SQL Persistence per endpoint or global?



I’m about to start a project using event driven and microservices. Regarding the SQL Persistence I’m not clear if I need to configure a seperate database for each microservice/endpoint or if I should have a global database for all endpoints,

Thank you,


(David Boike) #2

This isn’t really a SQL Persistence question, it’s an architecture/microservices question. SQL Persistence is just an implementation detail.

As far as SQL Persistence is concerned, all endpoints will make their own tables for stuff, which DBAs can put on different drives or mess around with if need be even if they’re in the same DB. The important part is business data.

If you need to access a business data table from Endpoint A and you ALSO need to access it from Endpoint B, then those endpoints better be on the same database or you’ll start to get into cross-database transactions. This is where proper service boundaries really come into play, because an endpoint != a service/microservice.

If you really want to have microservices, then separated databases are crucial, because otherwise you’re just reintroducing coupling at the database level. But you can’t do that without proper service boundaries.

I recommend you watch the following 2 talks by my awesome coworkers @adamralph and @mauroservienti, to find out more about how to figure out your service boundaries, and how to deal with UI/ViewModel aspects in a microservices system without reintroducing coupling by doing request/response between the services.

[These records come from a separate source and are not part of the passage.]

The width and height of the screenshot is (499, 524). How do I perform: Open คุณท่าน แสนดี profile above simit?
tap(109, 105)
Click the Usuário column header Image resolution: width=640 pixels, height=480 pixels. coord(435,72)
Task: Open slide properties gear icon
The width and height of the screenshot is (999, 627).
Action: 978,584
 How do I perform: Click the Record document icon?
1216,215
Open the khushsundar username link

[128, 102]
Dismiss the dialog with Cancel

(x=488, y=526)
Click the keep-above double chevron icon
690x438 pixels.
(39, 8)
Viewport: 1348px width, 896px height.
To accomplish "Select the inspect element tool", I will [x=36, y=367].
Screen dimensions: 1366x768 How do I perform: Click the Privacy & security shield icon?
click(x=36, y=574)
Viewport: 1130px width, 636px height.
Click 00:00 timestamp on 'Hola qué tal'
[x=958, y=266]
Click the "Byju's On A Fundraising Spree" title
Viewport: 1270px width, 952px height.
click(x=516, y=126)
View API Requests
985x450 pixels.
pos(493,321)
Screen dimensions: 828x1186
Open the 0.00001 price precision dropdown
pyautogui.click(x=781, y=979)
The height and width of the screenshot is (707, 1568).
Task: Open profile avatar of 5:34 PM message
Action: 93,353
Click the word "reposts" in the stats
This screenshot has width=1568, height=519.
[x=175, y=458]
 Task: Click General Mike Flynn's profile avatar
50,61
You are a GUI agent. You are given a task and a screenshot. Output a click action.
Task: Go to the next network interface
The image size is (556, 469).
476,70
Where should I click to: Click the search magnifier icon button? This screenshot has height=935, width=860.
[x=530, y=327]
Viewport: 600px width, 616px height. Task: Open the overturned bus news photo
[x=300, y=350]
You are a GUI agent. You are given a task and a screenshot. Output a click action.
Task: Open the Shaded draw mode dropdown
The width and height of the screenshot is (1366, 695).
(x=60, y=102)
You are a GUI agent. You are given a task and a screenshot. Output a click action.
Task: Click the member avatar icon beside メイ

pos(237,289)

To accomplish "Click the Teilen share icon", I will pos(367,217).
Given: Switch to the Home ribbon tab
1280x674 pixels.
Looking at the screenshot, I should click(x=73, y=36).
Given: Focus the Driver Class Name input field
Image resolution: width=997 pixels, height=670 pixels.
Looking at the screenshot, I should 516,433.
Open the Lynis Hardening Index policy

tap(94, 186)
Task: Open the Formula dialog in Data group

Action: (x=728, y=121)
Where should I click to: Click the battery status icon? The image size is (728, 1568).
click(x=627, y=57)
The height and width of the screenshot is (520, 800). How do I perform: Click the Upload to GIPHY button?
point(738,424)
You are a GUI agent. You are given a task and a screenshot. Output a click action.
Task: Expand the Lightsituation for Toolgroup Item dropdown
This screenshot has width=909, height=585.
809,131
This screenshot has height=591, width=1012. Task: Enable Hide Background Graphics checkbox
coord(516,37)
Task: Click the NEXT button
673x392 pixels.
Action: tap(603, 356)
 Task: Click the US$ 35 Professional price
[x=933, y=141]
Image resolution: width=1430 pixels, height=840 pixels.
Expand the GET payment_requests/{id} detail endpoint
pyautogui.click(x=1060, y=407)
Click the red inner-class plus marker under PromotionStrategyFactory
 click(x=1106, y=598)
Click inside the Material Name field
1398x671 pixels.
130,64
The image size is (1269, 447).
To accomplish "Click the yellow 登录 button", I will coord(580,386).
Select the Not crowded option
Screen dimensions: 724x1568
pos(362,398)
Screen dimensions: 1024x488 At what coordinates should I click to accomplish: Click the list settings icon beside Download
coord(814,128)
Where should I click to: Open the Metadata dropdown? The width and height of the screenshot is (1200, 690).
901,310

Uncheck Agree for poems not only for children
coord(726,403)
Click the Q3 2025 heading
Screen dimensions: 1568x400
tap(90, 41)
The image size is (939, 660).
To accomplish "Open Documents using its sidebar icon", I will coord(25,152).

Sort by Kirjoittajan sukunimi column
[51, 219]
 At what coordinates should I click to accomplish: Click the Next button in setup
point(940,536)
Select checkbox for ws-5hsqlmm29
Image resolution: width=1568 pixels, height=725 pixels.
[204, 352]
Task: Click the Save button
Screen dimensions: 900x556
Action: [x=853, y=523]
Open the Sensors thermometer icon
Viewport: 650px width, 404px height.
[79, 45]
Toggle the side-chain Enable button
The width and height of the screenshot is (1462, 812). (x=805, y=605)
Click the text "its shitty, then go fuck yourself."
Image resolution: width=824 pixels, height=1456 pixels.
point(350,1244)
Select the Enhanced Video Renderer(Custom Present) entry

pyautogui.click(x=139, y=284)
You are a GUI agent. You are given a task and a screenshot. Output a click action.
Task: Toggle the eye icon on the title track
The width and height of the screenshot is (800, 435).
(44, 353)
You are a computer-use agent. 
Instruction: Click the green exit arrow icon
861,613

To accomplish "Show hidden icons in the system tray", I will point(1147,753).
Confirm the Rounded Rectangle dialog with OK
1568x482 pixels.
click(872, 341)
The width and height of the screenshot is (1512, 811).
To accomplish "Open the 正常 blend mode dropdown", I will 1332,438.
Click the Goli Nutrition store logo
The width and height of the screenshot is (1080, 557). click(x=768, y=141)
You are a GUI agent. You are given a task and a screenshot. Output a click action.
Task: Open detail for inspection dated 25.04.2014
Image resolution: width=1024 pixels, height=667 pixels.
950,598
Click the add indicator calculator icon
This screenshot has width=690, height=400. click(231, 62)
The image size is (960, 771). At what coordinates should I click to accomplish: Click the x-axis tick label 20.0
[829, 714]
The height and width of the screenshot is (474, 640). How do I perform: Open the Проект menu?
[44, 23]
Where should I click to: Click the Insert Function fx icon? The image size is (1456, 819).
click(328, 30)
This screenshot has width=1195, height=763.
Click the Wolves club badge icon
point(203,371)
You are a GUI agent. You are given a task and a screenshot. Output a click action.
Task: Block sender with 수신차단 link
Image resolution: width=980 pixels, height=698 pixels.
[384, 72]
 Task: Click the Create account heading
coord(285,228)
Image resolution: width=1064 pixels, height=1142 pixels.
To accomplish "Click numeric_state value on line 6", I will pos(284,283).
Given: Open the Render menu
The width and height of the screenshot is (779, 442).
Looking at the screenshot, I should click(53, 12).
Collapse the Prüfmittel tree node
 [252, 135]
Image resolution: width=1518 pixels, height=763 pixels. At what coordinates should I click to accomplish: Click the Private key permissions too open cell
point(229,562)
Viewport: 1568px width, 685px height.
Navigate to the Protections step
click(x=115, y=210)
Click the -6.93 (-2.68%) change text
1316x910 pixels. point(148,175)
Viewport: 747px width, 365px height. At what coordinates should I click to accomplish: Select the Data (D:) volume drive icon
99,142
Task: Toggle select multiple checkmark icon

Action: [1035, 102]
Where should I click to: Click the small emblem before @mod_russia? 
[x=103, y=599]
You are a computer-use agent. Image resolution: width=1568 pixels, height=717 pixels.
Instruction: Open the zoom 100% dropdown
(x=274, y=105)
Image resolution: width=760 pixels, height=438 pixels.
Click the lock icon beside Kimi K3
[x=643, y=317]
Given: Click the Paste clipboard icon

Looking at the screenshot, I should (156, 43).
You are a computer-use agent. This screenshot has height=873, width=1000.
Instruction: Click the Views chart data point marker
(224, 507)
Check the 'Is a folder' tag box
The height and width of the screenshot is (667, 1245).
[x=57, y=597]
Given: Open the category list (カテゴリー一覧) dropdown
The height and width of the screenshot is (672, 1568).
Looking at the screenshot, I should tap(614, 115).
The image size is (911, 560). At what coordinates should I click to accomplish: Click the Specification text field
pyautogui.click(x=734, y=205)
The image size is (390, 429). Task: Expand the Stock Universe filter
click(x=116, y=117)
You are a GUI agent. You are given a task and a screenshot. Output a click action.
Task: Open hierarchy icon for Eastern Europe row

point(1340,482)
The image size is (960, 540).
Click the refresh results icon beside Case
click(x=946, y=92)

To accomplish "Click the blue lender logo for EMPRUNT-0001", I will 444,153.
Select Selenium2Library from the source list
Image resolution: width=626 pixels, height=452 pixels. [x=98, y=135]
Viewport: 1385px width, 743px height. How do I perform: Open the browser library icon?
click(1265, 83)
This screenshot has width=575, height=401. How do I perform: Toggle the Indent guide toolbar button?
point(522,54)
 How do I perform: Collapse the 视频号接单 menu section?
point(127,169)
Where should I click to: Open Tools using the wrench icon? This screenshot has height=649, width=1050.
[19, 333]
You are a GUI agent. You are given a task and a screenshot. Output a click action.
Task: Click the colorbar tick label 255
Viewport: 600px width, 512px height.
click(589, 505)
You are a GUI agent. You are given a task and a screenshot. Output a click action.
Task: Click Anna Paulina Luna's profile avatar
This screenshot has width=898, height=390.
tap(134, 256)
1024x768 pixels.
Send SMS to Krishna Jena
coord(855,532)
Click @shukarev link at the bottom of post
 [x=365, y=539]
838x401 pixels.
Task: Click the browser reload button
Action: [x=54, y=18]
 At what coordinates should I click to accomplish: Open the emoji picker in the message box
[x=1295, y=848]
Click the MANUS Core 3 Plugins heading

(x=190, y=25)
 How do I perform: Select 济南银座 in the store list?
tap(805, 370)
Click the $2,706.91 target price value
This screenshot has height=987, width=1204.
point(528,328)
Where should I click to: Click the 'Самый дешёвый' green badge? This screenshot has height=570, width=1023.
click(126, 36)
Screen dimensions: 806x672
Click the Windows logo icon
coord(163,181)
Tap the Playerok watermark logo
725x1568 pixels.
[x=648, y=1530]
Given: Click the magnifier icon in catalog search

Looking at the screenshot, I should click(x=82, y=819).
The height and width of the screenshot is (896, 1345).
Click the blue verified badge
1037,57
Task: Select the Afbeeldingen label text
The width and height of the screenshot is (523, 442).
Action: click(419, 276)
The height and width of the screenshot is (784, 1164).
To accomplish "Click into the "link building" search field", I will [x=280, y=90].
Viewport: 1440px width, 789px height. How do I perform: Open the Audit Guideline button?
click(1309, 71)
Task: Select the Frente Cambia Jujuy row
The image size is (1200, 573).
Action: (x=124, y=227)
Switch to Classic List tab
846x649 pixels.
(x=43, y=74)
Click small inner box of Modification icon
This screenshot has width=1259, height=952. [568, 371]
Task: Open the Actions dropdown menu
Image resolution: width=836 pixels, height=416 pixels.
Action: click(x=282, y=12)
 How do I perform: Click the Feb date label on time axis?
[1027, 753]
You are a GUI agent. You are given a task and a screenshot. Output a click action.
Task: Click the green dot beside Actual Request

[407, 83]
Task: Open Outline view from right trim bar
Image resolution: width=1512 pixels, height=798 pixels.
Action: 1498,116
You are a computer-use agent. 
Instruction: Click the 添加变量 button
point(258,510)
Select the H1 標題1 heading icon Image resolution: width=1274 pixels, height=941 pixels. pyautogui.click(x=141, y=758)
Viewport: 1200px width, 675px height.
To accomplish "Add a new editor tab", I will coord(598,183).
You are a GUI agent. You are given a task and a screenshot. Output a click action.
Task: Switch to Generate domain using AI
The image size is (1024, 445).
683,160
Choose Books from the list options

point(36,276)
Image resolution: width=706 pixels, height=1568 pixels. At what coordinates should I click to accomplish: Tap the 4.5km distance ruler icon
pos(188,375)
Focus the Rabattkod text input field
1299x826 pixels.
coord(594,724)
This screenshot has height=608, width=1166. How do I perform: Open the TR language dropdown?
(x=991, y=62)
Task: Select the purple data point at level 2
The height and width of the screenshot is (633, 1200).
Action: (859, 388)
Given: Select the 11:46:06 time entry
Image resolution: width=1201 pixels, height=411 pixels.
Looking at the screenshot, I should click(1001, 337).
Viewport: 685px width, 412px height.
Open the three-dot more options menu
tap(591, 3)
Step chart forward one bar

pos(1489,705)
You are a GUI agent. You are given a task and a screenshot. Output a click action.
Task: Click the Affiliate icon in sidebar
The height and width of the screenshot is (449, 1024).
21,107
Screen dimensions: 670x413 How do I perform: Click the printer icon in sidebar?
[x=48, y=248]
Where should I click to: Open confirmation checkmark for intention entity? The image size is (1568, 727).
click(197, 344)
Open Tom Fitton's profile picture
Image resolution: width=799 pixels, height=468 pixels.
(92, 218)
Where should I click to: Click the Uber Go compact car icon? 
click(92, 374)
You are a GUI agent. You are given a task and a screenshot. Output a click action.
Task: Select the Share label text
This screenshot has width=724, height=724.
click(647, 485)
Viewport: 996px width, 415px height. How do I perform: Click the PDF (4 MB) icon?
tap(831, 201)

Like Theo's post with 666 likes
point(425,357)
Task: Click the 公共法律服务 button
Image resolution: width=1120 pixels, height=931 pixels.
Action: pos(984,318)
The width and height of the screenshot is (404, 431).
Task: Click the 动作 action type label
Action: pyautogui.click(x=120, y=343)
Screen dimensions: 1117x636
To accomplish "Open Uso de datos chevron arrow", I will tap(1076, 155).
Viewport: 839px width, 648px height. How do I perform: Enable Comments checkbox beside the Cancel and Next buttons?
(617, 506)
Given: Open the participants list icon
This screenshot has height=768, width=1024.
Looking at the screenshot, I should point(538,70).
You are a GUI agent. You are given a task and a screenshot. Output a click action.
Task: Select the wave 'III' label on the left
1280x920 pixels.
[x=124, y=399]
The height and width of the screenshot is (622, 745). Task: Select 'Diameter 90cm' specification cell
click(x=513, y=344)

Thank you for your reply, I was not asking about business databases, sorry if my question was not clear enough. For business databases we have a sepparate DB for each Microservice and use an event driven architecture to keep business data “in sync”. My question was regarding persisting data for NService bus features that require persistence (sagas, …) https://docs.particular.net/persistence/

(David Boike) #4

Aha. Your NServiceBus persistence tables belong in the same database as your business data. Then you prevent the need for a cross-database transaction from within your message handlers. In fact, if you’re using the Outbox feature to guarantee consistency between your message operations and your business data changes, then you must be in the same database as your business data, as the Outbox depends upon tagging along on the local database transaction where you store your business data.